Suruthi: So I've I felt it from the start to be honest because just in my culture it's not just I think within a lot of South Asian cultures it's quite a taboo topic. You don't really speak about it. So when I was really, really young, I used to, I like lived in the hospital for a good like year, so you know, I couldn't really hide it then, but after that and according to my family I've been cured, you know? And it was just one of those things that I was just told not to talk about. Like just why kind of thing? Like not in a you should be ashamed of yourself but like just sort of to protect me from other people’s comments. But it was really difficult 'cause I have like such like vivid memories of some things that really upset me.

Like, I remember, I walk with one foot slightly bent out just because of the way my legs it’s just how I've always walked like a bit like a half a penguin walk, and I remember being told off for not walking properly because a relative thought I was just doing it to be funny, but like I was like seven you know? So I had no choice but to be like oh I'm so sorry and like force my leg to bend in a way that's not natural for my leg and walk off.

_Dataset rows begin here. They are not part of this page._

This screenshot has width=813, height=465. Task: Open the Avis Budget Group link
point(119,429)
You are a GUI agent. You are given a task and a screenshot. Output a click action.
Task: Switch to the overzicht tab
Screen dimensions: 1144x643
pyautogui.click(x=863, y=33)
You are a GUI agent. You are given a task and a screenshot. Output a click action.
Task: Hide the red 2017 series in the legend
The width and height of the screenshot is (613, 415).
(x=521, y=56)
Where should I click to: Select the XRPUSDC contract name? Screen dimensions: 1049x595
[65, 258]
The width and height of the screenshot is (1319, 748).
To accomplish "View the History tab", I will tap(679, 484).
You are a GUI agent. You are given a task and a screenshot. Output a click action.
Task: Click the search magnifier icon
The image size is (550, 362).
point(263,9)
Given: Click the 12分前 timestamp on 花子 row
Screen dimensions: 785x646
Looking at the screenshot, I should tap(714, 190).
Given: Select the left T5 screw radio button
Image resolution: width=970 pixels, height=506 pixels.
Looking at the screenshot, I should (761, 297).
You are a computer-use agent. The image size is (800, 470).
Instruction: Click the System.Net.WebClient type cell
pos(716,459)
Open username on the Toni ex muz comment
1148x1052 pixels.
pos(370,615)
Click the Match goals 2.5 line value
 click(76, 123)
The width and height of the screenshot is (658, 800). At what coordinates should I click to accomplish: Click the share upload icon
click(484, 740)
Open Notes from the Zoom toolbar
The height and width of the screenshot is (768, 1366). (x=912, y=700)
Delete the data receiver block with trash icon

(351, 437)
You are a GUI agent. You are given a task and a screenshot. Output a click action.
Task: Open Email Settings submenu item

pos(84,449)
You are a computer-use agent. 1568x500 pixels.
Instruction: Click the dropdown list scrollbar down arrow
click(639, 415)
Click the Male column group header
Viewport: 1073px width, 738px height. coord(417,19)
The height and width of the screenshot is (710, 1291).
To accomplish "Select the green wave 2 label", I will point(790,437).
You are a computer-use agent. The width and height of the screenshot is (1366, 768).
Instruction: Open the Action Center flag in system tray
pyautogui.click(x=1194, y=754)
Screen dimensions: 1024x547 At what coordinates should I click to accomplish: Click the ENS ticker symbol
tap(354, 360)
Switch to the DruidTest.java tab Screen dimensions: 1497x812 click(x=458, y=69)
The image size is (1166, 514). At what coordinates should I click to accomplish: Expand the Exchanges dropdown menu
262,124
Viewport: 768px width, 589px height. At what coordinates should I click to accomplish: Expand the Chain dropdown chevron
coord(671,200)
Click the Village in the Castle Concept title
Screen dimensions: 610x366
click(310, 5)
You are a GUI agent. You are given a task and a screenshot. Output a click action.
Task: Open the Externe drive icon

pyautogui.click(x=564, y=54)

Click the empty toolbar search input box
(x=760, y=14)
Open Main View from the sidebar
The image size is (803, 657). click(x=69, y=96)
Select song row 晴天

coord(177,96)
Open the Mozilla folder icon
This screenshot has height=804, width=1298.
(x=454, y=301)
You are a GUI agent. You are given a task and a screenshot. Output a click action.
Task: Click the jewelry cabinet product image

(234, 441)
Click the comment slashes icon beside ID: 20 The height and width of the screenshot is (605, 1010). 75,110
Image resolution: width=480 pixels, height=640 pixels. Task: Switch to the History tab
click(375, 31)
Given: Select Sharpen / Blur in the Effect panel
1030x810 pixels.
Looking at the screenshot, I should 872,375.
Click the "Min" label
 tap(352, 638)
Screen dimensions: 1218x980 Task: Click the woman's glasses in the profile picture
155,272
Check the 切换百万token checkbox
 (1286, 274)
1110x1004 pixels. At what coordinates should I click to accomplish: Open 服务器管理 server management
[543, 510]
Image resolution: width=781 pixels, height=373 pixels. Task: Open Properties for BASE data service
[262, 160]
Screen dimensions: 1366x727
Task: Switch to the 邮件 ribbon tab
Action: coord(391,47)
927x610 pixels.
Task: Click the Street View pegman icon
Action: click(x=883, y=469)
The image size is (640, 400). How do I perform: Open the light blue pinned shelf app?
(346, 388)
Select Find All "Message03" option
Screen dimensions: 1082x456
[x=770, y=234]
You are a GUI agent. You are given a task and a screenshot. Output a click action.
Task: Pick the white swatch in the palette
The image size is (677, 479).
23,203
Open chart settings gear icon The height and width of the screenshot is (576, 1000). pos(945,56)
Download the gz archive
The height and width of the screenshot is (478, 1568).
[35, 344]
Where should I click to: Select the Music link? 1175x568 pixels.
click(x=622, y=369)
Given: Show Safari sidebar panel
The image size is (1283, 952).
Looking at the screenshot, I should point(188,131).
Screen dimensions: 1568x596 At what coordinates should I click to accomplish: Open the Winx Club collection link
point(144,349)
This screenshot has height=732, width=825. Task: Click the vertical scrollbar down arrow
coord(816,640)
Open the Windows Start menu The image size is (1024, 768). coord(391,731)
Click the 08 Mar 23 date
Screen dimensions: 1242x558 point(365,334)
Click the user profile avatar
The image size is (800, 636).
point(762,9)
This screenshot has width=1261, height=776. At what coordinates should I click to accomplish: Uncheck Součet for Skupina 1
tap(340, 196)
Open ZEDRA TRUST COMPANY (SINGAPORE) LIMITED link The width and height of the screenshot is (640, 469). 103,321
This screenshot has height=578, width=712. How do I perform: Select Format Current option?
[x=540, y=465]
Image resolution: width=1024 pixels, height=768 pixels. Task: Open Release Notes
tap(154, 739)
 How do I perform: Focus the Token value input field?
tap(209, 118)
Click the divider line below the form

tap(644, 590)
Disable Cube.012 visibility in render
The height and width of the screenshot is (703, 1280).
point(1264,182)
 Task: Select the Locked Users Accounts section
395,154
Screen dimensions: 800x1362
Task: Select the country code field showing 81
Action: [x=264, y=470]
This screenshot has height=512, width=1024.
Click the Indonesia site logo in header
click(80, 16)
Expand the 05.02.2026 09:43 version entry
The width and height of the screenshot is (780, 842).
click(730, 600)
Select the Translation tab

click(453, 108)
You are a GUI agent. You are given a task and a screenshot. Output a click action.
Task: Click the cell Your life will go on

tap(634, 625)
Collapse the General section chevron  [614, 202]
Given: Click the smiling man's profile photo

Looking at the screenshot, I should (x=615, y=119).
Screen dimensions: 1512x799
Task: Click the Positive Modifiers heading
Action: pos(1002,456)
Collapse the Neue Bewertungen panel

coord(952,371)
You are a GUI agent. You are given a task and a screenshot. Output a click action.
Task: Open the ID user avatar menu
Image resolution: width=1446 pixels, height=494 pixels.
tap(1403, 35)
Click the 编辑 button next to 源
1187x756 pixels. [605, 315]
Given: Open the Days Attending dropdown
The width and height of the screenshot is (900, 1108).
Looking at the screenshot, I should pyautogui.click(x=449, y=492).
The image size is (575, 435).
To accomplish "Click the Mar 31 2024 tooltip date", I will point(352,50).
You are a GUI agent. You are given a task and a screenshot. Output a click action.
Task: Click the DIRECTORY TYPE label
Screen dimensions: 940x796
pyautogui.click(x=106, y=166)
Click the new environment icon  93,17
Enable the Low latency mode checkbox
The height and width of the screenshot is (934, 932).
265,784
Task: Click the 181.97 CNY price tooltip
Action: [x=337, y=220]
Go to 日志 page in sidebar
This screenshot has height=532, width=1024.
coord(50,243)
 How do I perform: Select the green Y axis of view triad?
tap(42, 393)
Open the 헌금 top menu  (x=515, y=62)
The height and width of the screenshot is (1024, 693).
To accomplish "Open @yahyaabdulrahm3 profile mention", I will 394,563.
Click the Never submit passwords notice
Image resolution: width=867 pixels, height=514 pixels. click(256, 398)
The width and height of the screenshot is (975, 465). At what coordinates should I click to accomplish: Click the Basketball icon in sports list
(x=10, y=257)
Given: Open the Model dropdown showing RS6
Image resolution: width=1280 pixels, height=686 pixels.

And things like that and like what was I gonna do as like a 7-year-old at the end of the day?

And then when it went into remission, I guess it was like my family's dream did come true, or almost was cured for a bit. And then when it came back, and obviously I'm an adult, so you know it's more of what I want. But I know my mum definitely didn't want me to share it because she was like we've seen firsthand the kind of comments they make about people who have shared they have disabilities, and it's not like she's ashamed of me, but she just doesn't want me to deal with that.

And that's another reason why when I started fight rheumatoid arthritis I was just a cartoon picture, you know, I was like, oh God, no. And like my first article was published about this, it was without my surname and things 'cause I was so worried what would happen. But then I realised it is really important because, well, first of all, I think one thing that's quite crazy is that with these kind of conditions, there's often like a genetic link there right? And the doctors ask you is there any family history and we're all going to say no, but there might be! But none of us would know 'cause no one talks to each other.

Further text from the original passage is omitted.